(EXERCISE MATERIAL)
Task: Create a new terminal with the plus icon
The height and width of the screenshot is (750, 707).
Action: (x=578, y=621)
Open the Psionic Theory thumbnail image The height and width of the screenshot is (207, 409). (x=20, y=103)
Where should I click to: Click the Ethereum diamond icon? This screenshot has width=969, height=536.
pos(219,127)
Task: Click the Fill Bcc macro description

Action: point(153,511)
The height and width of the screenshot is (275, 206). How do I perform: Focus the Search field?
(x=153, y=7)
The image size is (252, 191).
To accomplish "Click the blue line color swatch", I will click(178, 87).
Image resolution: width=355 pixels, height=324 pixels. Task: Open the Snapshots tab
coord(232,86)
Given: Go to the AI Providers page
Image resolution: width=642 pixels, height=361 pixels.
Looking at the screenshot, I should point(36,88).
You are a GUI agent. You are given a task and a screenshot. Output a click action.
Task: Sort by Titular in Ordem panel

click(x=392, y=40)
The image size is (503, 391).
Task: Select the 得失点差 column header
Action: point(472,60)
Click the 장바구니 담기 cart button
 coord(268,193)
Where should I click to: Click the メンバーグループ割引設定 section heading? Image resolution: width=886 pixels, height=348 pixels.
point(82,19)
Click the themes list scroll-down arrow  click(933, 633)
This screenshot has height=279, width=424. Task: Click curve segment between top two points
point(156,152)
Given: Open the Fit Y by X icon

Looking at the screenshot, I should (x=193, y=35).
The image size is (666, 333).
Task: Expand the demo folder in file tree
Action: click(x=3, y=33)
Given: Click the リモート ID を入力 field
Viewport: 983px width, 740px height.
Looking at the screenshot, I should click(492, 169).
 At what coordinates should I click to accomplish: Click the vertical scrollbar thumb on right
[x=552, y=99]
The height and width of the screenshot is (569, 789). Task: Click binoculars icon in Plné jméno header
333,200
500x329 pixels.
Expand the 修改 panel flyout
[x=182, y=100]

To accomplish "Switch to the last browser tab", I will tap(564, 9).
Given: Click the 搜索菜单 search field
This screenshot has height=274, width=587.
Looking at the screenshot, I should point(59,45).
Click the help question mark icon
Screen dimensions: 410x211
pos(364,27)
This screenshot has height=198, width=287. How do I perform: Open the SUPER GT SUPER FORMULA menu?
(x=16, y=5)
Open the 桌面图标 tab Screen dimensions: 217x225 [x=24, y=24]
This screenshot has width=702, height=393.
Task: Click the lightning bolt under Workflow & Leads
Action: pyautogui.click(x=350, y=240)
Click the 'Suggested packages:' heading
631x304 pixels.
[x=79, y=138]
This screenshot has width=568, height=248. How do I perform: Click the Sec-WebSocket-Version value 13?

(WHAT TO DO)
Each line in the listing above that includes the word "will" needs to be copied out.

(THE ANSWER)
To accomplish "Click the blue line color swatch", I will click(178, 87).
To accomplish "Switch to the last browser tab", I will tap(564, 9).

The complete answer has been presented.